§ What to do
a: Answer these questions about the matrix-derivative example:
(i) What is the length of the vector y?
(ii) What is the intermediate vector z^T first defined as?
(iii) What does the example give as the derivative of α with respect to y?
b: Please set down the rows from the line that contains "The image size is (890, 460)." through the line that contains "will click(700, 310).", keeping every line unchanged.

§ Extract to read
------------
Example 2

We define a scalar (our cost/loss functions are in general also scalars, just think of the mean squared error) as the result of some matrix vector multiplications

$$ \alpha = \boldsymbol{y}^T\boldsymbol{A}\boldsymbol{x}, $$

with \( \boldsymbol{y} \) a vector of length \( m \), \( \boldsymbol{A} \) an \( m\times n \) matrix and \( \boldsymbol{x} \) a vector of length \( n \). We assume also that \( \boldsymbol{A} \) does not depend on any of the two vectors. In order to find the derivative of \( \alpha \) with respect to the two vectors, we define an intermediate vector \( \boldsymbol{z} \). We define first \( \boldsymbol{z}^T=\boldsymbol{y}^T\boldsymbol{A} \), a vector of length \( n \). We have then, using the definition of the Jacobian,

$$ \alpha = \boldsymbol{z}^T\boldsymbol{x}, $$

which means that (using our previous example and keeping track of our definition of the derivative of a scalar) we have

$$ \frac{\partial \alpha}{\partial \boldsymbol{x}} = \frac{\partial \boldsymbol{z}^T\boldsymbol{x}}{\partial \boldsymbol{x}}=\boldsymbol{z}^T. $$

Note that the resulting vector elements are the same for \( \boldsymbol{z}^T \) and \( \boldsymbol{z} \), the only difference is that one is just the transpose of the other. We have the transposed here since we have used that the inner product of two vectors is a scalar.

Since \( \alpha \) is a scalar we have \( \alpha =\alpha^T=\boldsymbol{x}^T\boldsymbol{A}^T\boldsymbol{y} \). Defining now \( \boldsymbol{z}^T=\boldsymbol{x}^T\boldsymbol{A}^T \) we find that

$$ \frac{\partial \alpha}{\partial \boldsymbol{y}} = \boldsymbol{z}^T=\boldsymbol{x}^T\boldsymbol{A}^T. $$
------------
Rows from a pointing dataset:
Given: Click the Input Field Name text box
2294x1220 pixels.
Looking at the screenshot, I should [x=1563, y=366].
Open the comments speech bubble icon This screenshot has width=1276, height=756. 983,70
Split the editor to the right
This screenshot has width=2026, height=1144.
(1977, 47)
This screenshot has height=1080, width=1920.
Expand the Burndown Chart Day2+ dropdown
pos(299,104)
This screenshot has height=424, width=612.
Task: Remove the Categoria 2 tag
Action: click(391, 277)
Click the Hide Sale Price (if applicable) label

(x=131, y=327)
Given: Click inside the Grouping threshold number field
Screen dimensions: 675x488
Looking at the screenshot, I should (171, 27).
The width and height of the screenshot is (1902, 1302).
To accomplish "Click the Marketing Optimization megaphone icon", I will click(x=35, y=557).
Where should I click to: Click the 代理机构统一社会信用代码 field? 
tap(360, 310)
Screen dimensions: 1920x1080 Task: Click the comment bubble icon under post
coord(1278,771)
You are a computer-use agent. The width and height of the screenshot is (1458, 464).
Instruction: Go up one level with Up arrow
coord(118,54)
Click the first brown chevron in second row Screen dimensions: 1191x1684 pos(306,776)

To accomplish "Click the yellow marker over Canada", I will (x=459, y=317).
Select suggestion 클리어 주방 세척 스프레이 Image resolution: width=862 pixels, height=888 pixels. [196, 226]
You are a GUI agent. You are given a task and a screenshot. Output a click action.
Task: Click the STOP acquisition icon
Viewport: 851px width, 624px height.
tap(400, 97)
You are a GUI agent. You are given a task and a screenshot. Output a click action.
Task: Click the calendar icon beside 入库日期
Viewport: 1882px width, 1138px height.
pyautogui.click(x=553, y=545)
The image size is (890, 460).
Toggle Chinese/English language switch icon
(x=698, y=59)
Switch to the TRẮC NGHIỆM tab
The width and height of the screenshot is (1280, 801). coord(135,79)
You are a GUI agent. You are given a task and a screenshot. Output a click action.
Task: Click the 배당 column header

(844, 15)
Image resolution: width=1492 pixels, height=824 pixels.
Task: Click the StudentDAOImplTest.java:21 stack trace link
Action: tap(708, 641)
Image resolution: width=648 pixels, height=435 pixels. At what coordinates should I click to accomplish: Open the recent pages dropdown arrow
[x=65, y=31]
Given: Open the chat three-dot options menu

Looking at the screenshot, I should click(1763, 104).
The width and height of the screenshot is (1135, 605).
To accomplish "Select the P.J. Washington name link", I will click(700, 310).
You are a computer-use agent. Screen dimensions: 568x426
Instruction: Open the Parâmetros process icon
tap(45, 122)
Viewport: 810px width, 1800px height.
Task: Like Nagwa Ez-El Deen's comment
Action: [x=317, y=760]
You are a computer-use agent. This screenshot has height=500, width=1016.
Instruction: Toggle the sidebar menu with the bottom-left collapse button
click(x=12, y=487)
------------
§ Written answers
a:
(i) m
(ii) y^T A, a vector of length n
(iii) x^T A^T

b:
The image size is (890, 460).
Toggle Chinese/English language switch icon
(x=698, y=59)
Switch to the TRẮC NGHIỆM tab
The width and height of the screenshot is (1280, 801). coord(135,79)
You are a GUI agent. You are given a task and a screenshot. Output a click action.
Task: Click the 배당 column header

(844, 15)
Image resolution: width=1492 pixels, height=824 pixels.
Task: Click the StudentDAOImplTest.java:21 stack trace link
Action: tap(708, 641)
Image resolution: width=648 pixels, height=435 pixels. At what coordinates should I click to accomplish: Open the recent pages dropdown arrow
[x=65, y=31]
Given: Open the chat three-dot options menu

Looking at the screenshot, I should click(1763, 104).
The width and height of the screenshot is (1135, 605).
To accomplish "Select the P.J. Washington name link", I will click(700, 310).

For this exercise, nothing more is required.